Install the package and the OpenAI client: pip install distenum[openai]. Then call the API with logprobs=True and top_logprobs=20, and pass the response logprobs into distenum:

from openai import OpenAI
from distenum import parse_using_schema_and_logprobs

schema = {
    "type": "object",
    "properties": {
        "sentiment": {
            "type": "string",
            "enum": ["positive", "negative", "neutral"]
        }
    }
}

client = OpenAI()
response = client.chat.completions.create(
    model="gpt-4o-2024-08-06",
    messages=[{"role": "user", "content": "Your prompt"}],
    response_format={
        "type": "json_schema",
        "json_schema": {"name": "my_schema", "strict": True, "schema": schema}
    },
    logprobs=True,
    top_logprobs=20,
)

logprobs_data = response.choices[0].logprobs
parsed = parse_using_schema_and_logprobs(schema, logprobs_data)
# parsed["sentiment"] might be: {"positive": 0.72, "negative": 0.18, "neutral": 0.10}

Enum design tips

  • Different prefixes: Enum values are matched to token logprobs by prefix. Prefer enum labels that do not share a common prefix (e.g. "positive", "negative", "neutral" are good; "pos" and "positive" can blur probabilities).
  • Fewer is better: The API returns at most 20 logprobs per token (top_logprobs=20).

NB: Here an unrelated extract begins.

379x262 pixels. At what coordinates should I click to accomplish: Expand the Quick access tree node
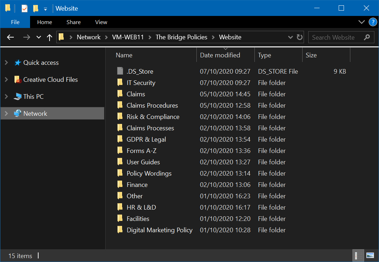coord(6,63)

With many enum values, most will get no mass; keep enums small for meaningful distributions.

API

  • parse_using_schema_and_logprobs(schema_dict, logprobs_data)
    Parses the logprobs stream according to the JSON Schema. Fields of type string with an enum are returned as a dict mapping each enum label to a probability (non-negative, summing to 1). Other fields are parsed as normal JSON values.

  • tokenize(logprobs_data)
    Low-level generator that yields tokens and their top-logprobs from the OpenAI logprobs content.

Performance

The parser walks token-level logprobs and builds probability distributions for enum fields, so it is slower than parsing the same JSON with the standard library. A rough comparison (same logical structure, 100k iterations):

Parser Time (100k parses) Throughput Avg per parse
json.loads ~0.16 s ~630k/sec ~1.6 µs
distenum ~3.0 s ~33k/sec ~30 µs

So distenum is typically about 15–20× slower than json.loads for the same structure. In absolute terms, ~30 µs per parse is negligible compared to an OpenAI API call (typically hundreds of milliseconds to several seconds). Parsing a single response adds no meaningful latency.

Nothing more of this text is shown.